Social media metrics + sentiment analysis: Engagement rate increased 40% after a campaign launch (quantitative). Comment analysis reveals the increase came primarily from negative sentiment about a controversial ad creative (qualitative), indicating high engagement doesn’t always mean positive reception.
A/B test results + session recordings: Version B increased conversions by 18% (quantitative). Session recordings show users on Version A got confused by unclear CTA button placement (qualitative), explaining the performance gap.
Survey ratings + open-ended responses: NPS score is 42 (quantitative). Text analysis of the “Why did you give this score?” responses reveals customers love the product but hate the billing process (qualitative), directing improvement efforts to a specific area.
About Grepsr
Grepsr understands that your business has very specific needs when it comes to data. Be it data in the form of hard numbers or just images, we specialize in extracting data from far-flung areas of the internet.
Let us know about the data you need for effective analysis, and we will get back to you in a jiffy!
FAQs
Can you use qualitative and quantitative methods together?
Yes, combining both methods often provides deeper insights. Use quantitative analysis to identify what is happening and measure its magnitude, then apply qualitative methods to understand why it’s happening and what it means in context.
Which data analysis method is more accurate?
Neither is inherently more accurate – they measure different things. Quantitative analysis provides precise numerical measurements with statistical confidence levels. Qualitative analysis offers interpretive accuracy about meanings, motivations, and context. Accuracy depends on using the appropriate method for your research question.
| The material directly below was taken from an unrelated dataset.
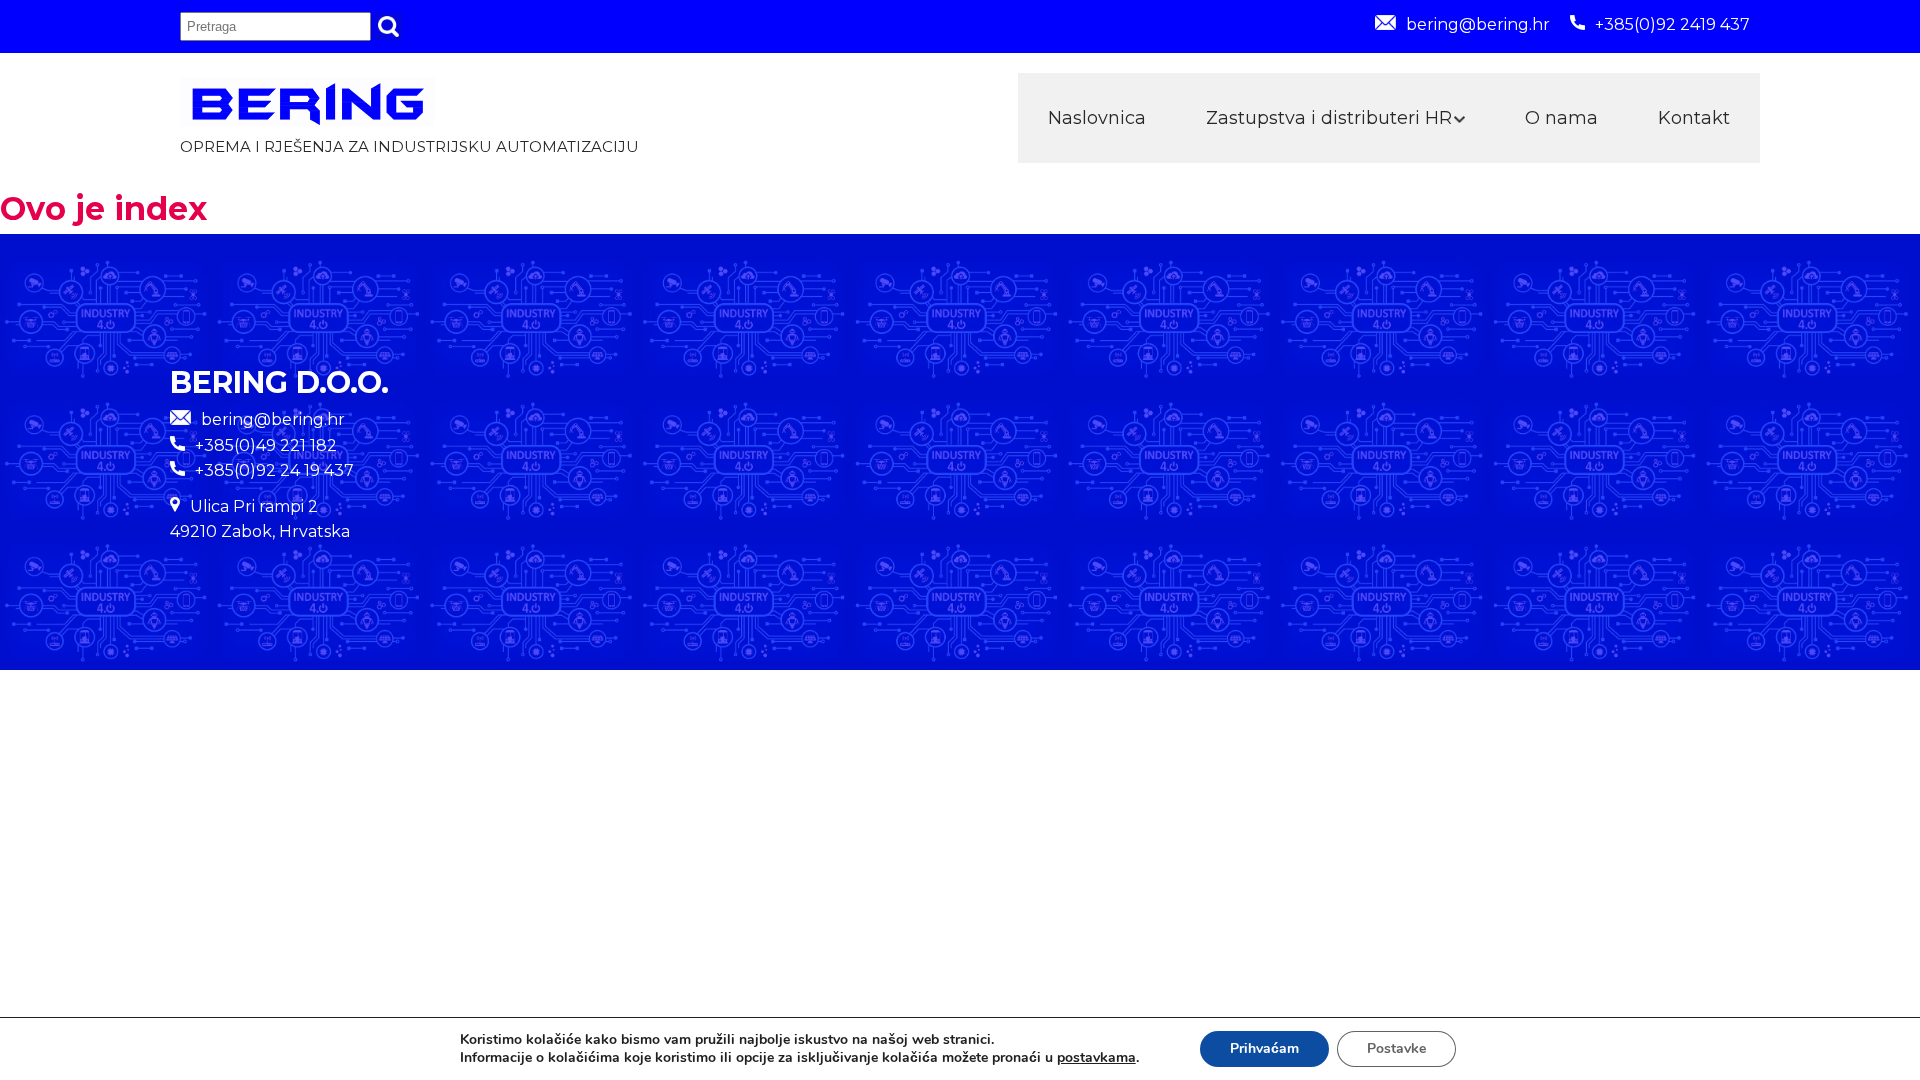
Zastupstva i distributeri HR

How do you choose between qualitative and quantitative analysis?
Choose based on your research question. Select quantitative methods when you need to measure, count, or statistically test relationships. Choose qualitative methods when you need to understand context, explore new phenomena, or interpret subjective experiences. Use both when you need comprehensive understanding.
What tools are used for quantitative data analysis?
Common quantitative tools include Microsoft Excel, Google Sheets, R, Python (pandas, NumPy, SciPy), SPSS, SAS, Tableau, Power BI, and specialized statistical software. The choice depends on dataset size, complexity, and required analytical techniques.
What tools are used for qualitative data analysis?
Qualitative analysis tools include NVivo, MAXQDA, Atlas.ti, Dedoose for manual coding, and NLP platforms like MonkeyLearn, Lexalytics, or custom Python solutions (NLTK, spaCy) for automated text analysis. Many analysts also use spreadsheets for basic thematic categorization.
How long does data analysis take?
Timeline varies dramatically based on data volume, complexity, and method. Simple quantitative analysis might take hours, while comprehensive mixed-methods research can require weeks or months. Data preparation typically consumes 50-80% of total project time regardless of method. Grepsr can expedite this process by collecting data from the web at scale.